## [Source passage]
The Carris Community of Companies makes reels: large hardwood reels for cable, small plastic reels
for light-gauge wiring, and just about any other kind of reel you can imagine. They also make furniture,
pallets, and other products.
It’s hard work-the kind of work that makes your hands rough, your muscles sore, and your body tired.
They’ve been told that employee-ownership doesn’t make sense at a company like theirs. People say
that better-educated and better-paid employees are more likely to think and act like owners.
But now, five years into employee ownership, Carris is making substantial progress towards their
corporate goal to become “employee owned and employee governed.” Their leaders are in demand
as conference speakers, and audiences pepper them with questions about “exactly how they do all that.”
Headquartered in Rutland, Vermont, Carris now employs over 1,100 people and has sales around
$100 million. About half the work force is in Vermont, but major facilities are located in nine other
states, from North Carolina to California, as well as Mexico.
Carris Reels was founded by Henry Carris 50 years ago. His son Bill Carris took over as President
and sole owner in 1980. In 1995, Bill began transferring stock to an ESOP, which now owns 43%
of company shares and will continue to acquire shares until it owns 100% of the company.

## [Source data]
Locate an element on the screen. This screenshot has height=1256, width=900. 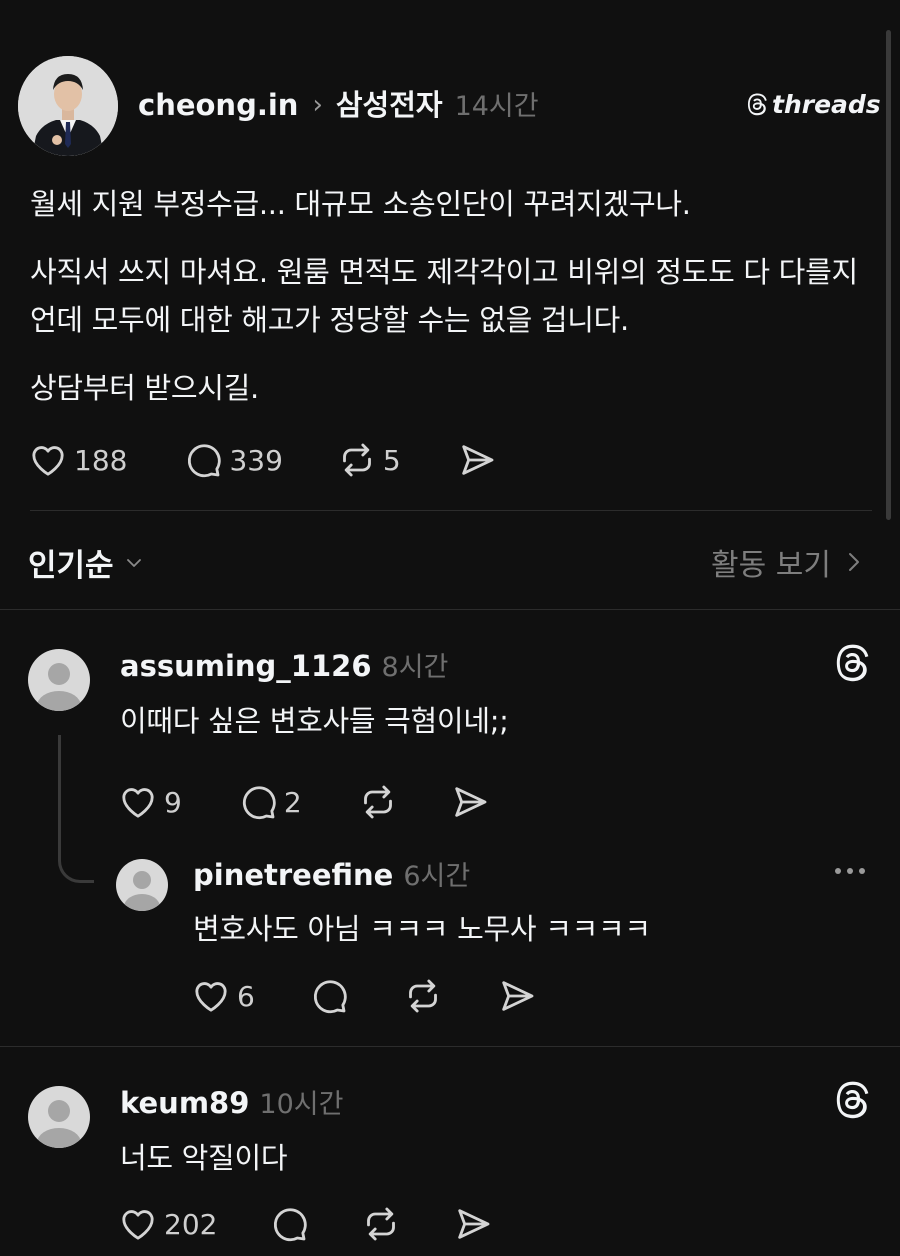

## [What to work on]
Continue the passage about the Carris Community of Companies and its employee ownership, beginning after its final sentence.

## [Expected answer]
This article shares some of the lessons that Carris has learned about putting ideas about employee
ownership into practice.
Ask “Why Not?”
The company has a tradition of questioning conventional wisdom. For example, when the company
was drafting the ESOP documents, Bill Carris knew which features of plan design he wanted to
specify himself. He decided to let the employees figure out the rest. “Why not have employees
design as much of the ESOP as possible? I don’t care what the allocation formula is, and they’re
the ones who are going to have to live with it,” says Bill.
An employee-management committee worked out a plan, which itself challenges standard ESOP
procedure by considering more than wages and salaries in determining stock allocation. They
knew they wanted a ratio based on wages, years of services, and an equal allocation. The
committee did not feel comfortable deciding how to balance those elements, and eventually
developed three different proposals. They left the choice of which proposal to a company-wide,
one-person-one-vote election.
The company continues to find voting a valuable tool. When changes were needed in the health
benefits plan, it was suggested that employees should vote on which of four options best met
their needs. “Why not?” said Karin McGrath, director of Human Resources at Carris. “Now
we’ve got a plan that most people want and almost everybody understands.”
Write it Down
In 1994, before the transaction was finalized, Bill Carris put together a booklet with his vision
of where the company was headed. The Long Term Plan for the Carris Community of
Companies emphasizes humanist goals like self-governance and sharing wealth: the
company’s stated goal is “to upgrade employees’ health, wealth and happiness.” The plan
also acknowledges the importance of customer satisfaction: “Without satisfied customers,
there can be no profit, and without profit there can be no business.” Everybody who is
interested knows why the ESOP was adopted and what their company may look like
in the future.
Take Risks
Every employee at Carris votes for a representative, one for every 50 employees.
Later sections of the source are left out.